There is a growing belief that a first victory over their old foes since 1999 is within their grasp, and a first win over England in Cardiff since 1993.
"We take it as a compliment that people are saying we have got a chance to beat the world champions," Ruddock said.
"At the same time we are trying not to put too much pressure on the players. We want to keep them away from that sort of hype but we are not asking them to rein back.
"It is more about the excitement we can generate."
One player who has excited more than most is centre Gavin Henson, who will carry a large burden as the side's chief playmaker.
"If not now then in the near future, he is going to be one of the best players in the world," said Wales captain Gareth Thomas.

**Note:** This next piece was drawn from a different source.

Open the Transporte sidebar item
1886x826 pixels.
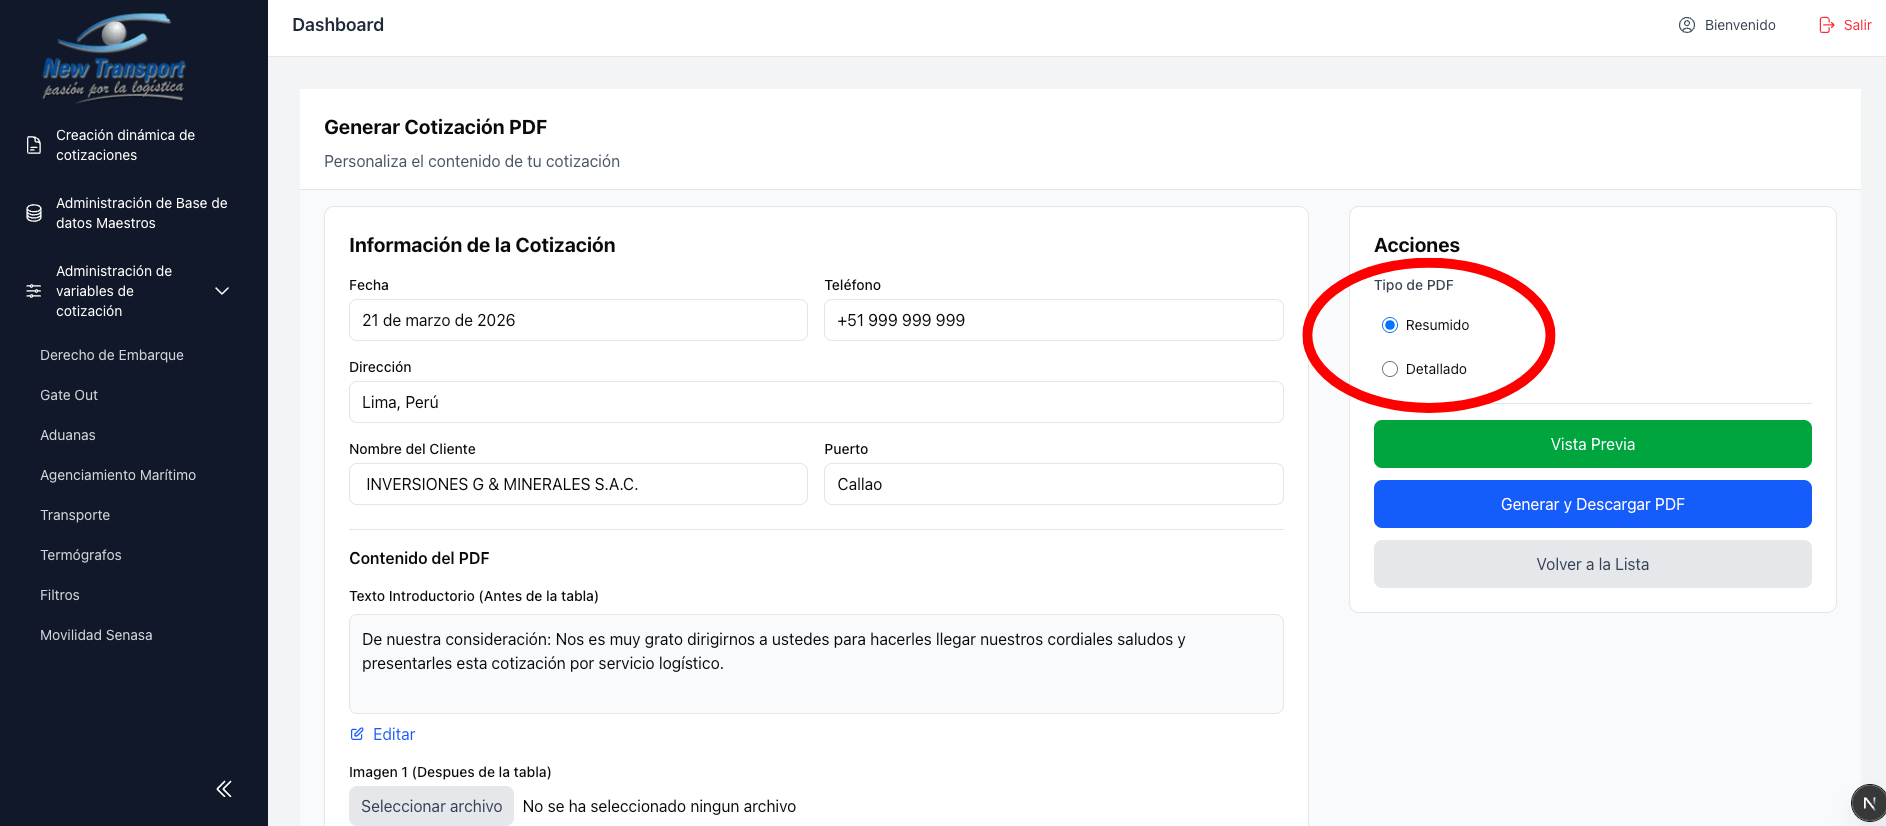pos(75,515)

"He is lucky at the moment in that he has a coach and management team at international level that not so much protect him, but keep him focused on rugby.
"There are a lot more temptations for a player of his quality. The main thing is he concentrates on rugby and nothing else. If he does that, he will become one of the stars of the game."
Wales' preparations to face England have been hindered by the loss of flankers Colin Charvis and Martyn Williams.
But Ruddock is confident there is sufficient quality and spirit in the squad to overcome that setback.
"There is a great team spirit, great camaraderie, great leadership provided by Gareth Thomas and a great desire to do well," he added.
"Any new players coming in will pick up on that and hopefully take their opportunity to be a part of it.
"If we push forward and improve things by 1% in each area - attack, defence, set-pieces, discipline - those small improvements will make the difference."